> The records
····················

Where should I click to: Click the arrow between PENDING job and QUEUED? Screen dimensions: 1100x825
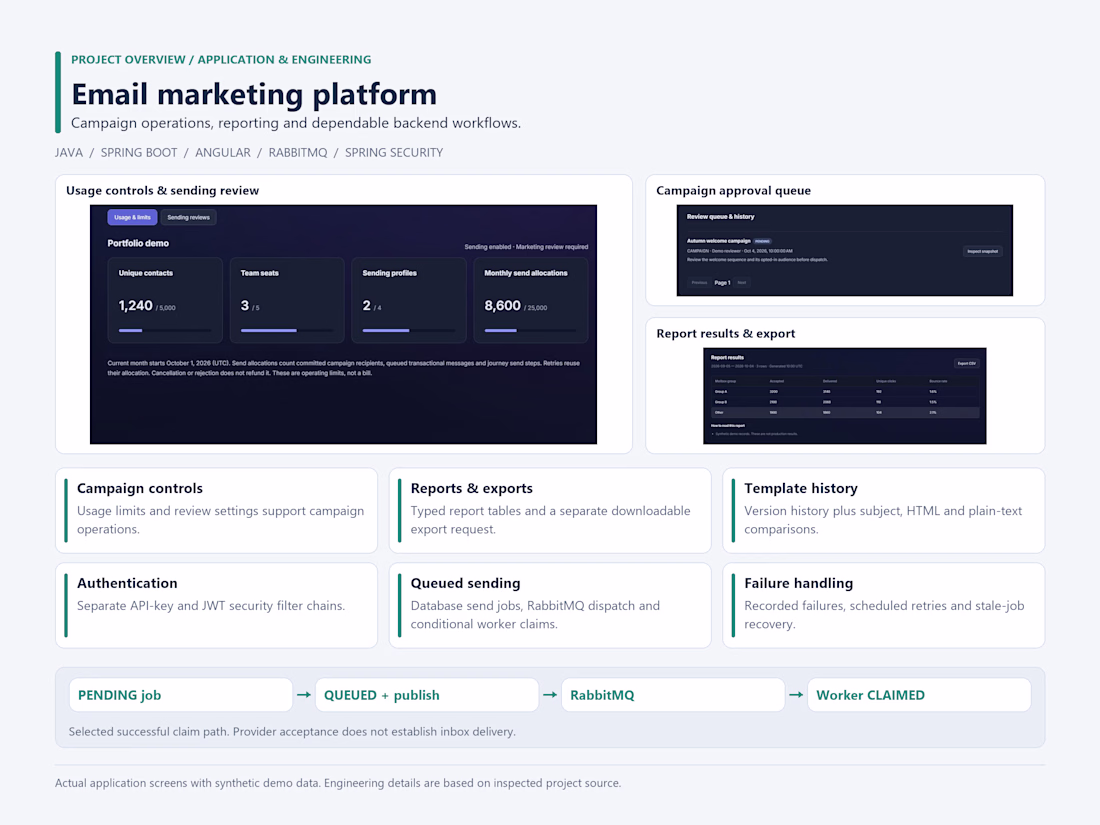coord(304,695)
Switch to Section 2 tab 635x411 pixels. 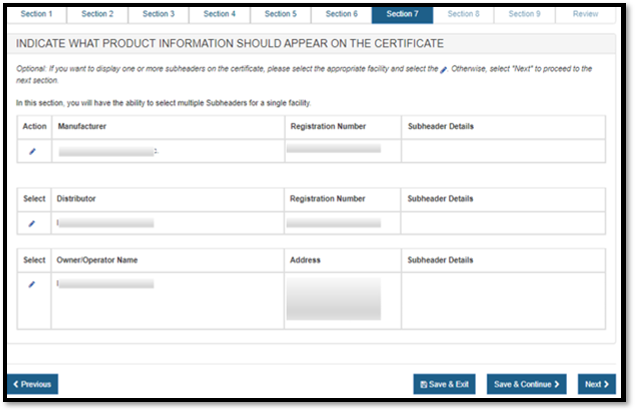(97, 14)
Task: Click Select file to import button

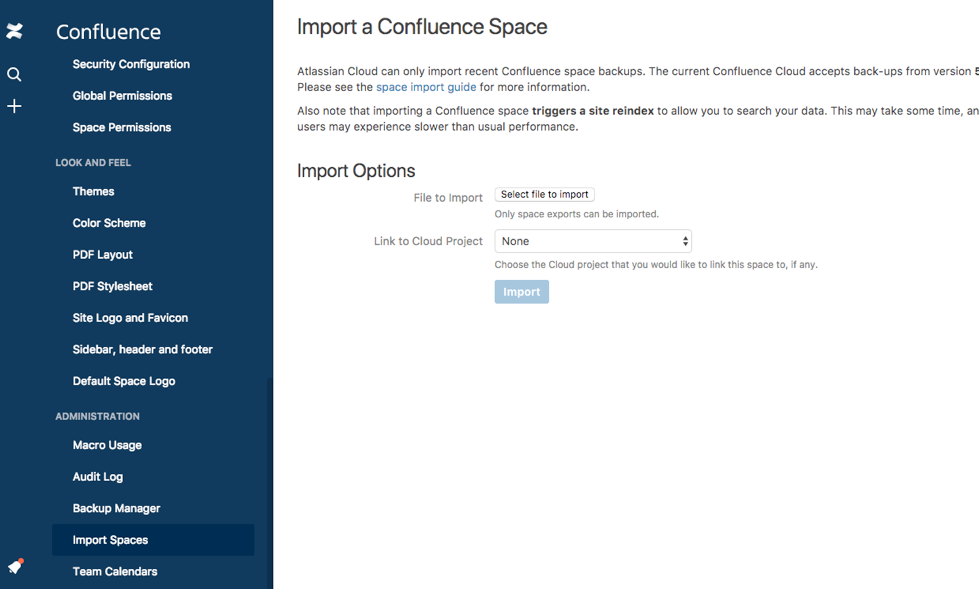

····················

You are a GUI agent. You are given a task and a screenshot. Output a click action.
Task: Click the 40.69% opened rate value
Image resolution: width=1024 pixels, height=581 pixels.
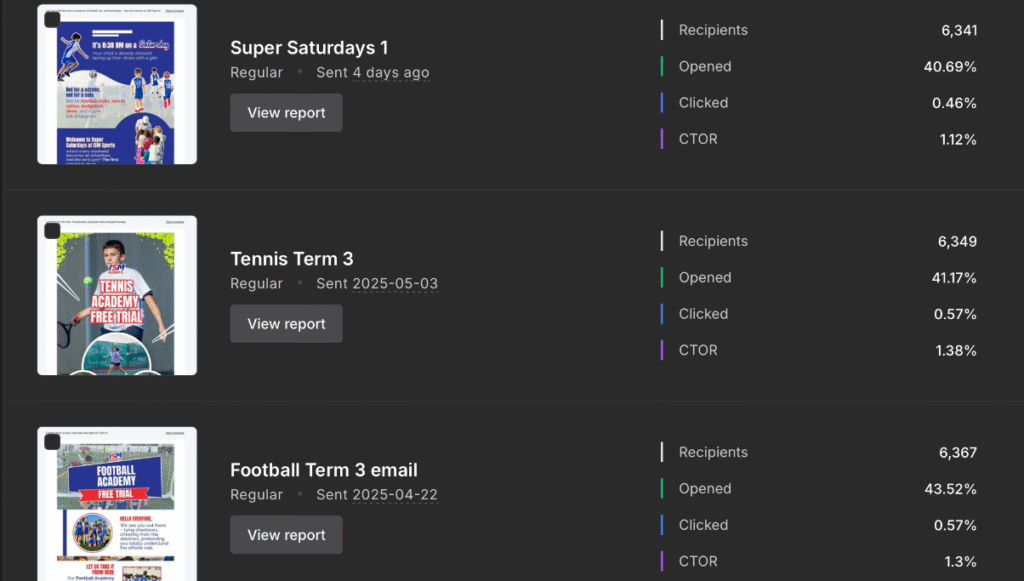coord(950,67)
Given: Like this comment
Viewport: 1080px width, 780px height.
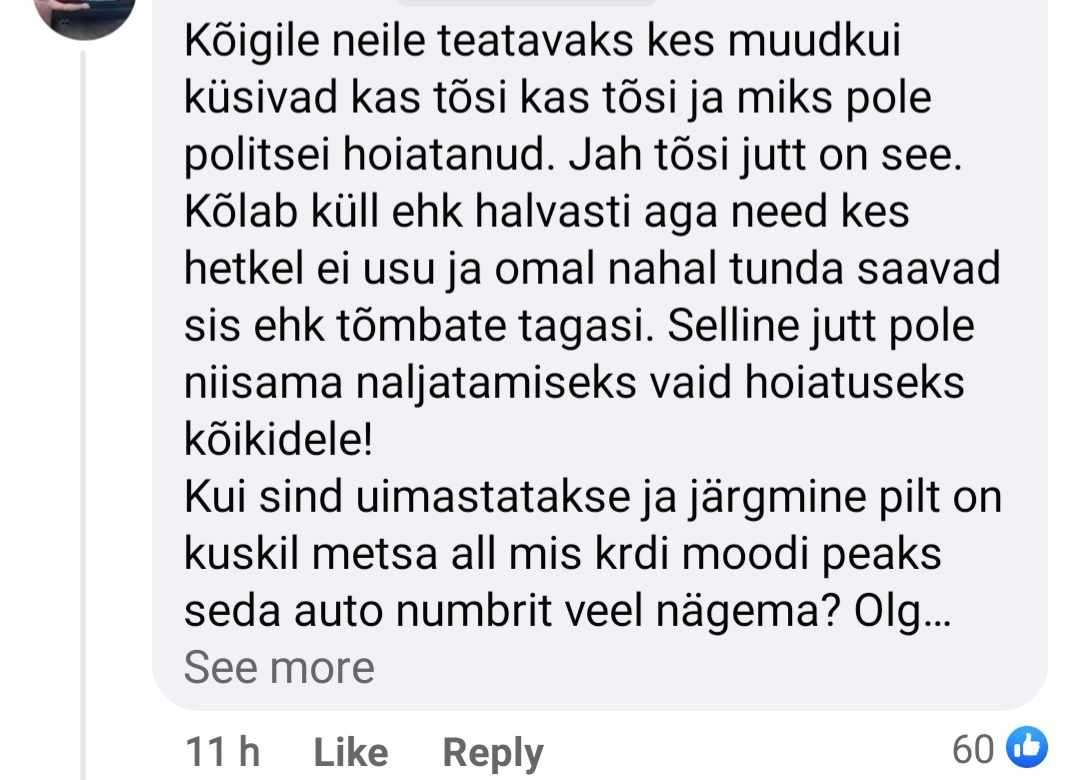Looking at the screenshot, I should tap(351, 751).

····················

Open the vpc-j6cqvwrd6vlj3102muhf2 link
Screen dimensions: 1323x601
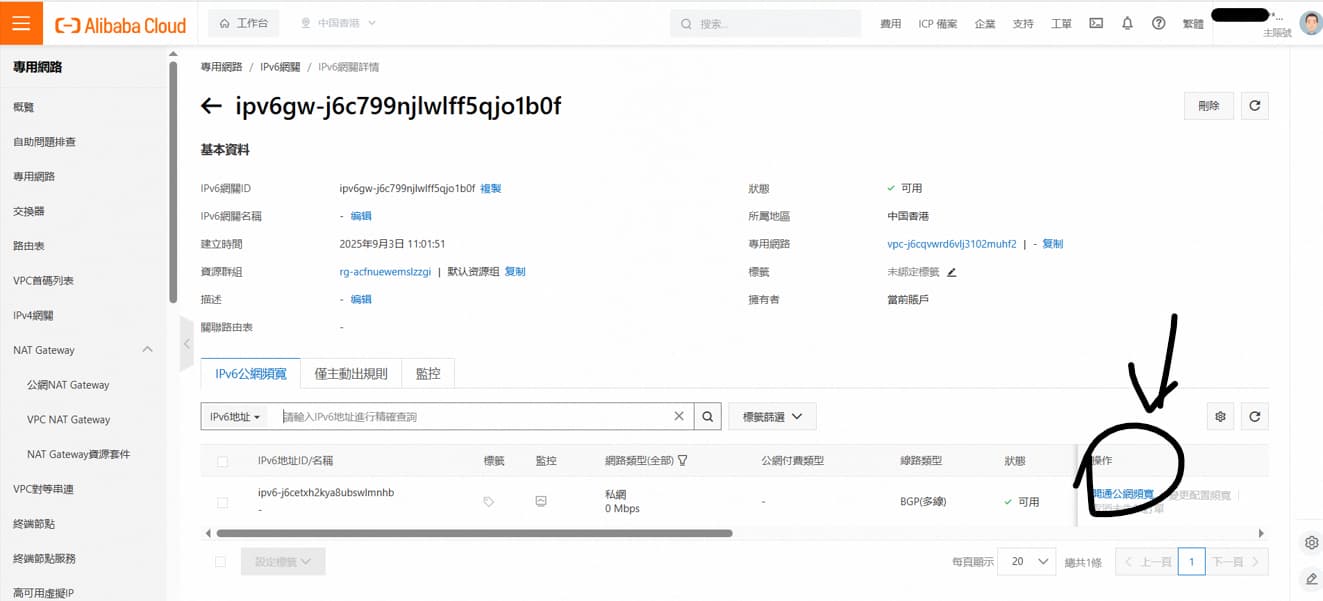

····················

> Work order
Out of the listing above, reproduce exactly the lines from the one with "Open the vpc-j6cqvwrd6vlj3102muhf2 link" up to and including the one with "Screen dimensions: 1323x601".

> Task response
Open the vpc-j6cqvwrd6vlj3102muhf2 link
Screen dimensions: 1323x601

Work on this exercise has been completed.